|Pirates select Coonelly as president|
|Written by Admin|
|Tuesday, 11 September 2007 12:17|
By ALAN ROBINSON
AP Sports Writer
PITTSBURGH (AP) -Frank Coonelly, a top labor lawyer in the commissioner's office, has been selected by the Pittsburgh Pirates to become their next team president, according to the only other known finalist for the job.
Chuck Greenberg, a Pittsburgh-based lawyer whose group owns three successful minor league clubs, was told by Pirates controlling owner Bob Nutting that Coonelly was the choice.
``As a Pittsburgh guy and a Pirates fan, I would have loved being part of turning the franchise around and seeing the Pirates win championships again,'' said Greenberg, whose group owns the Pirates' Double-A Altoona and Class A State College farm clubs. ``But I wish Frank Coonelly only the best.''
Fox Sports initially reported Saturday that Coonelly was Pittsburgh's pick.
``It is premature to make any formal announcement relating to our search for a new team president because it would be unfair to the other candidates,'' Nutting said in a statement Tuesday. ``As I have stated in the past, Frank Coonelly would be an exceptional choice.
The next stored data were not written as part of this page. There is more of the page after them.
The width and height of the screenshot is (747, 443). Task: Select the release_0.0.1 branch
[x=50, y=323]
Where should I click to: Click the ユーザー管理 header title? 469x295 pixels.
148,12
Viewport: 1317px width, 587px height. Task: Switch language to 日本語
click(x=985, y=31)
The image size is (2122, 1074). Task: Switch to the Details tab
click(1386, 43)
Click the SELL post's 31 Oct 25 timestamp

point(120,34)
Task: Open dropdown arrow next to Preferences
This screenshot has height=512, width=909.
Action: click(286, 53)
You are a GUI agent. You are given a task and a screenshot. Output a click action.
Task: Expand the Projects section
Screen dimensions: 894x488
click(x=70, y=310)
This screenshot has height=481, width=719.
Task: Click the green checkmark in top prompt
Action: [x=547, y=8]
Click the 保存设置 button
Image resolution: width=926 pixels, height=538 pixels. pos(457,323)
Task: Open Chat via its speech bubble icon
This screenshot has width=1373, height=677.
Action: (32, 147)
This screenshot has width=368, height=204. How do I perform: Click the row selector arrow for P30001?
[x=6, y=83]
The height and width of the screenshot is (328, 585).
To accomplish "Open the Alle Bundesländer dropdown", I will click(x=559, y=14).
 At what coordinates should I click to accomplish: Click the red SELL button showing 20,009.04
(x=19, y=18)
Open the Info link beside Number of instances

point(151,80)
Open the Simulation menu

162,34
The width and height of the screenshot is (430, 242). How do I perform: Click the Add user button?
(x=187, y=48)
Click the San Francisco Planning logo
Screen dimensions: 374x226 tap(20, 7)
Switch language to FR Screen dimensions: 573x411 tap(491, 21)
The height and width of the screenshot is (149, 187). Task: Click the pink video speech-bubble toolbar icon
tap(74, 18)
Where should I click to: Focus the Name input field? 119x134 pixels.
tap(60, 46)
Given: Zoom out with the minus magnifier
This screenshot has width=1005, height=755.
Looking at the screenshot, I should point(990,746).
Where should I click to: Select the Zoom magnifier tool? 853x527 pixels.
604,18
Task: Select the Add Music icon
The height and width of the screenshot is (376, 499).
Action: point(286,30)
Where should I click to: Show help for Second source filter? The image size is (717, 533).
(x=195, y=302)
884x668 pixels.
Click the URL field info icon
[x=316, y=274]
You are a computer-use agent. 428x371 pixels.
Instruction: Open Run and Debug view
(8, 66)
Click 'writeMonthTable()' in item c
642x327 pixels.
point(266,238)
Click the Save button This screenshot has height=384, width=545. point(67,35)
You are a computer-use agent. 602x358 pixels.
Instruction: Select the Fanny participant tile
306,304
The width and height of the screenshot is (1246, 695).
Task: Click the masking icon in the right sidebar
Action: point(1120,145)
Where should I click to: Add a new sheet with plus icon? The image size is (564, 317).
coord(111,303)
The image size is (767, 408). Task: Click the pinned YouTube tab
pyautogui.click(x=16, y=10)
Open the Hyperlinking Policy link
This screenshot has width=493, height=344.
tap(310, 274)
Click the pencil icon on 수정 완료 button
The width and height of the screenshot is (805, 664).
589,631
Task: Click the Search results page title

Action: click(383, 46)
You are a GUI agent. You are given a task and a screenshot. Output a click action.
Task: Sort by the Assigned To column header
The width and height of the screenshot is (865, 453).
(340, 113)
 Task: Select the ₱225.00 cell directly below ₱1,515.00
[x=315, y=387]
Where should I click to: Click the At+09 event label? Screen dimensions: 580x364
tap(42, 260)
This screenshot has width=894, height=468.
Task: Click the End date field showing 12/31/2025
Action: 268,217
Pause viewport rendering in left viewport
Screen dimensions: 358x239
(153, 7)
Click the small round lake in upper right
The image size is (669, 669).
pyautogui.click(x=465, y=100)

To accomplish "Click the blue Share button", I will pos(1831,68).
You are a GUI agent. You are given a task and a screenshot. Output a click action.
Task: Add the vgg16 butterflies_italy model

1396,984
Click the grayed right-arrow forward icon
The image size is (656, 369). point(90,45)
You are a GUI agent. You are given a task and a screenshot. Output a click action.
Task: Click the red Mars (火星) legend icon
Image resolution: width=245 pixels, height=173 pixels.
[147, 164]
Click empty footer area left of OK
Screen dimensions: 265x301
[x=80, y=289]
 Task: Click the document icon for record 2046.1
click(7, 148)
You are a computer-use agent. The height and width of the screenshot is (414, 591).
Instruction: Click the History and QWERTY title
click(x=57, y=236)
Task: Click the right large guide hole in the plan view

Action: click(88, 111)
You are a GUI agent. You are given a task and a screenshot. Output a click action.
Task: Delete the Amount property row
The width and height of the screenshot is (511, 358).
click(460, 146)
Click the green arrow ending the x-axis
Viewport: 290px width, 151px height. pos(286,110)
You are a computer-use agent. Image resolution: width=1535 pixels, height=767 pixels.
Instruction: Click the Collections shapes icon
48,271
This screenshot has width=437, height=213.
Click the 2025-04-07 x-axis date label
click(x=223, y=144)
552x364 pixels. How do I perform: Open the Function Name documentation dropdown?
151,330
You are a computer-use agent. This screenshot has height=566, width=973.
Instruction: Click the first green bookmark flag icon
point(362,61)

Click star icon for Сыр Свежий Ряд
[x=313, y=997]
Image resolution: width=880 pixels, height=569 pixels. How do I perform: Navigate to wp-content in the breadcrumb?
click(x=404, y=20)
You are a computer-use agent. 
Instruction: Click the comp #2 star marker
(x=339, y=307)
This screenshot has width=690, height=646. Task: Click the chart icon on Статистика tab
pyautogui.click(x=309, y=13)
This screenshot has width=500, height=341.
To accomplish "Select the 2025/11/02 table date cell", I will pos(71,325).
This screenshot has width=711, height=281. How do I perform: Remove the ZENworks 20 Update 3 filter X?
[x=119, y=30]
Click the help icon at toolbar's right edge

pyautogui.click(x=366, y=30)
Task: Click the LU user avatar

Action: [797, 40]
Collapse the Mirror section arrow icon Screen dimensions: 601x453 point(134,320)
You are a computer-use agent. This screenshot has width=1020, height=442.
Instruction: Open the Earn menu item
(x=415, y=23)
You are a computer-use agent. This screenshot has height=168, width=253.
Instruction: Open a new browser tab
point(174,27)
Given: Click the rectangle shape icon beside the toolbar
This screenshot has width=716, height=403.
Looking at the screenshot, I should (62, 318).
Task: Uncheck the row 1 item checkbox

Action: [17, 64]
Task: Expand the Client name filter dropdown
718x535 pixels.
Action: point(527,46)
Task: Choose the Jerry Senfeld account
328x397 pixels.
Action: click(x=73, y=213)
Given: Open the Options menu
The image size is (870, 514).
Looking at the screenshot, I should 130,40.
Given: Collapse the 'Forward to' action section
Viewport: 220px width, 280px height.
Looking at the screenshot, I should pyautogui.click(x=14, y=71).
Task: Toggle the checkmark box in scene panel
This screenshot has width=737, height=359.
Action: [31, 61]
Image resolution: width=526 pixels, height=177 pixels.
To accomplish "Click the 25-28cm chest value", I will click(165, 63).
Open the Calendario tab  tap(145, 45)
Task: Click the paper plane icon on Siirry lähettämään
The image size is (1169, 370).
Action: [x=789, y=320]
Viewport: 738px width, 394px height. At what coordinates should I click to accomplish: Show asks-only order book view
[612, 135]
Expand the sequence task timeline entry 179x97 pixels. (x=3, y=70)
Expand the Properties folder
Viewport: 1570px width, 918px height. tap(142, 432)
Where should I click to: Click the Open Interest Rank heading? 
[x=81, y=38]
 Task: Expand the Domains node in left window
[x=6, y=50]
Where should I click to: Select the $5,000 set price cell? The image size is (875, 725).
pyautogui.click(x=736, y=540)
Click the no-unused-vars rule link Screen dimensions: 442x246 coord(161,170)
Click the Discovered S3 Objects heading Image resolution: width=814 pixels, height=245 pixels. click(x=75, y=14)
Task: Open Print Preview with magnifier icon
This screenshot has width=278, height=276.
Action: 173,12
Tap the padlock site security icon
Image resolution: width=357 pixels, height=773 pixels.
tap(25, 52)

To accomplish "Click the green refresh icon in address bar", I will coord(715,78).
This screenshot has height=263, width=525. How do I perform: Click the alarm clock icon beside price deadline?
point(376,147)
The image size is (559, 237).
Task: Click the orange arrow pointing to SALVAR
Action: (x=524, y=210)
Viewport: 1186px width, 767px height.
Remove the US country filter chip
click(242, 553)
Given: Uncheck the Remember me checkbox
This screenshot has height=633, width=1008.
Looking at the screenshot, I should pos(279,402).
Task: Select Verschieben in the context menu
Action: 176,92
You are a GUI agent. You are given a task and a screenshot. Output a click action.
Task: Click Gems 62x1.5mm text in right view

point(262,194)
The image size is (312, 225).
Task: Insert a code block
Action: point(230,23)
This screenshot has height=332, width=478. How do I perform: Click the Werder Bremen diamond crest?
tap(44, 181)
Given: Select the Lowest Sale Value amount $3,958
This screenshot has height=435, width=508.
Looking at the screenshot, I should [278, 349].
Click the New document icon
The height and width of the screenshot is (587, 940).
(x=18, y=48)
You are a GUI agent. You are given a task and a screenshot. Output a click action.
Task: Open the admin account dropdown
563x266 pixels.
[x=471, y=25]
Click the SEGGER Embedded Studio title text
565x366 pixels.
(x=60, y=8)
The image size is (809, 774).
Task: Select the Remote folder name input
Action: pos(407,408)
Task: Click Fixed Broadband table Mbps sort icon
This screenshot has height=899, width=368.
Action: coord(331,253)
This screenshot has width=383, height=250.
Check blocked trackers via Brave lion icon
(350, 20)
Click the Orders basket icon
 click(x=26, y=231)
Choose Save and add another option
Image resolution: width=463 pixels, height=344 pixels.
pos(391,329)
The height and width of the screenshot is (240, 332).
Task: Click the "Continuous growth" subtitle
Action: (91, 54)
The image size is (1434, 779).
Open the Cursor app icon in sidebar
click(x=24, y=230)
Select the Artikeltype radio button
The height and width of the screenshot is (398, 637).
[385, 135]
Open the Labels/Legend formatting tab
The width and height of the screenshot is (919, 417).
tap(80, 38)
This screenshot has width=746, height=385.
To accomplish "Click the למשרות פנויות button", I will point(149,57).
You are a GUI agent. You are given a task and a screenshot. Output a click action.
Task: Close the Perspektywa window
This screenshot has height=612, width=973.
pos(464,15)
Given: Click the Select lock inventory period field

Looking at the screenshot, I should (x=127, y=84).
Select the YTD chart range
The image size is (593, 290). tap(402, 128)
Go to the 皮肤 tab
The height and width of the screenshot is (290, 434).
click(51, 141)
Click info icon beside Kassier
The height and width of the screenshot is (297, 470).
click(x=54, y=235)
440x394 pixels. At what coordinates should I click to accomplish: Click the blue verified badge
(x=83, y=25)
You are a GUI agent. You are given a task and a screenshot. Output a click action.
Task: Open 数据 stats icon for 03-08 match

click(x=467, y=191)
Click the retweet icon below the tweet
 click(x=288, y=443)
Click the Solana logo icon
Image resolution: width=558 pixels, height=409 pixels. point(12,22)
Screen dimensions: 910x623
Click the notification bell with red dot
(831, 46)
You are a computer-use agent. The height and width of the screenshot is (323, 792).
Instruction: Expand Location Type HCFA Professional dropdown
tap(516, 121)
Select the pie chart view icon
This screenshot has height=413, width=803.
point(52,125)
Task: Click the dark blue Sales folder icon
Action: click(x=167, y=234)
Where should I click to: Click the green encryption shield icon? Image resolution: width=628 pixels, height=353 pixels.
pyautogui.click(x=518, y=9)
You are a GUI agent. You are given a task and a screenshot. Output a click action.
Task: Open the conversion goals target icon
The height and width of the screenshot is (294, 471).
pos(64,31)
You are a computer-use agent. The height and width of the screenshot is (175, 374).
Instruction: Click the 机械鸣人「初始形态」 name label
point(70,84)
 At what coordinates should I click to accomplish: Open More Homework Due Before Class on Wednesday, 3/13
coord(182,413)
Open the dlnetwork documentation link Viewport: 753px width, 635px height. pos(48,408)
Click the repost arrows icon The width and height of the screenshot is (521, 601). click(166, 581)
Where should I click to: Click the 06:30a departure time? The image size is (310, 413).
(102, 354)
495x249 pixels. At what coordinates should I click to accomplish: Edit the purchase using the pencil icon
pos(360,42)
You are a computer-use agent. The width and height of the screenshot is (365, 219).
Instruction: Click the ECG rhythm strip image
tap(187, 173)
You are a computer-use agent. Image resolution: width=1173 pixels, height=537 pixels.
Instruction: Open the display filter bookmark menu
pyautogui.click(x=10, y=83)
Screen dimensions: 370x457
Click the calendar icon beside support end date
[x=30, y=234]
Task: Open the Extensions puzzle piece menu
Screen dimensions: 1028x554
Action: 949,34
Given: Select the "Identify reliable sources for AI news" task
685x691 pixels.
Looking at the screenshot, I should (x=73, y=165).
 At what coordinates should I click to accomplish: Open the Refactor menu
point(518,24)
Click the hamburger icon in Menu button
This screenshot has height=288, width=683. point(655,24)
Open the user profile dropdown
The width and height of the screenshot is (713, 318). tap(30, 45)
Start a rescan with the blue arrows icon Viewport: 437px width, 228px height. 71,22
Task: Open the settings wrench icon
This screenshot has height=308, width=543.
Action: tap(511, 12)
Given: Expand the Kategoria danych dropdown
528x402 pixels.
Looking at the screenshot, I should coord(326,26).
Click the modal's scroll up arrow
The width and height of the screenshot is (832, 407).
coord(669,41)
He is an extremely bright, very capable and a well respected baseball executive. His experience and leadership would be very well suited for the president's role. The Pirates would be extremely fortunate to have him.''
The 47-year-old Coonelly will oversee the Pirates' day-to-day operations and have the job previously held by Kevin McClatchy since 1996. McClatchy, the Pirates' primary owner from February 1996 until January, announced two months ago he would resign as chief executive officer at the end of the season.
Bockius who worked as an outside counsel for baseball's Player Relations Committee until he and Rob Manfred - baseball's executive vice president for labor relations - moved from the law firm to the commissioner's office in 1998. Coonelly has been extensively involved in labor negotiations with players and umpires, salary arbitration and making recommended assessments of player value for free agents and amateur draft picks.
Described by colleagues in baseball as intelligent, motivated and a rugged negotiator, Coonelly seems a logical choice for a small-revenue club that traditionally has one of baseball's lowest payrolls.
Because Coonelly has always been on the owners' side in negotiations, his hiring is not likely to generate much initial enthusiasm from Pirates players - many of whom favored Greenberg after playing for his minor league clubs.
The Nutting family ownership group has shown no signs of substantially increasing the payroll to make the Pirates more competitive with other NL Central clubs in similar sized cites, such as Cincinnati and Milwaukee. The Pirates are closing in on a 15th consecutive losing season, one short of the major league record.
Nutting, apparently unhappy with some recent player signings and trades, made it known he wants a chief executive who makes solid business decisions.
In the last two years, the Pirates have overpaid for at least three players by industry standards, including outfielder Jeromy Burnitz, third baseman Joe Randa and pitcher Matt Morris, who was acquired from San Francisco at the July 31 trading deadline. The Pirates did not ask the Giants to pick up any of Morris' salary and are responsible for all of Morris' $9.5 million salary in 2008.
Among Coonelly's first jobs will be hiring a general manager to succeed just-fired Dave Littlefield. Phillies assistant general manager Ruben Amaro Jr., who deals frequently with Coonelly, is believed to be among those who will receive strong consideration.
Coonelly lives in Bucks County and is a Phillies season ticket holder.
Greenberg is known as a hands-on, innovative owner who gets along well with his players. His Altoona club was honored last year by Minor League Baseball for being the best-run club in the minors and annually produces several times the revenue of comparable clubs.
Among those in Greenberg's ownership group are retired Penguins star and owner Mario Lemieux and retired Steelers running back Jerome Bettis. Greenberg helped Lemieux acquire the Penguins in federal bankruptcy court in 1999 and represented the Penguins in negotiations this year that helped the club land a new arena that will open in 2010.